Sudan orders Iranian diplomats to leave
Khartoum closes cultural centres and gives Iran’s diplomats 72 hours to get out, allegedly for promoting Shia Islam.
Sudan has ordered Iran to close its cultural centres and given their managers 72 hours to leave the country, officials have said, as a diplomatic row threatens normally close relations.
“Sudanese authorities summoned the Iranian charge d’affaires in Khartoum and informed him of the decision to close the three cultural centres and to give the diplomats who ran them 72 hours to leave the country,” the AFP news agency quoting an unnamed official said on Tuesday.
Sudanese media speculated that the expulsions were linked to government concerns that Iranian officials were promoting their Shia brand of Islam in the largely Sunni country, according to the Reuters news agency.

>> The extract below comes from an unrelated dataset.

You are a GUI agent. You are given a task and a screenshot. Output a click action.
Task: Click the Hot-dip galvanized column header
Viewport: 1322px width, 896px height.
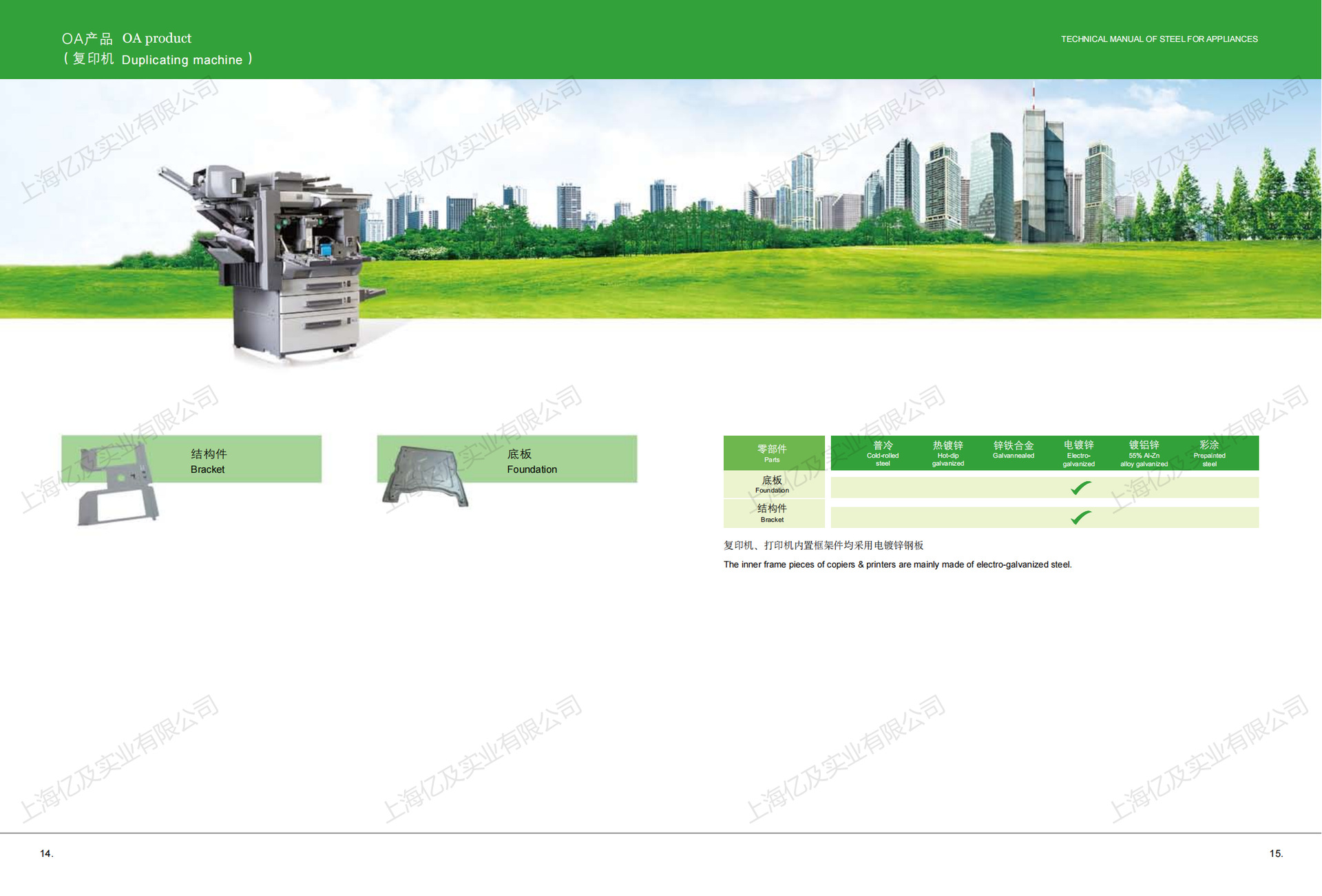click(947, 453)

The Iranian cultural centre and its branches had exceeded their mandates and “become a threat to intellectual and social security,” said a foreign ministry statement.
Regional rivalries
Khartoum has maintained generally close relations with Tehran, whose ships have made a number of port calls in Port Sudan this year.
Iran is also reportedly a significant arms supplier to Sudan and the two governments are both backers of Hamas, although Sudan has denied Israeli accusations that it has acted as a conduit for Iranian arms deliveries to the Palestinian group.
Sudan turned down an Iranian offer to set up air defences on its Red Sea coast after a 2012 air strike Khartoum blamed on Israel, fearing it would upset Tehran’s regional rival, the Sunni superpower Saudi Arabia, Sudan’s foreign minister said in May.
A Sudanese analyst told AFP that the move by Khartoum might be in response to pressure from Riyadh, which put enormous strain on the Sudanese economy earlier this year by denying it access to the Saudi banking system.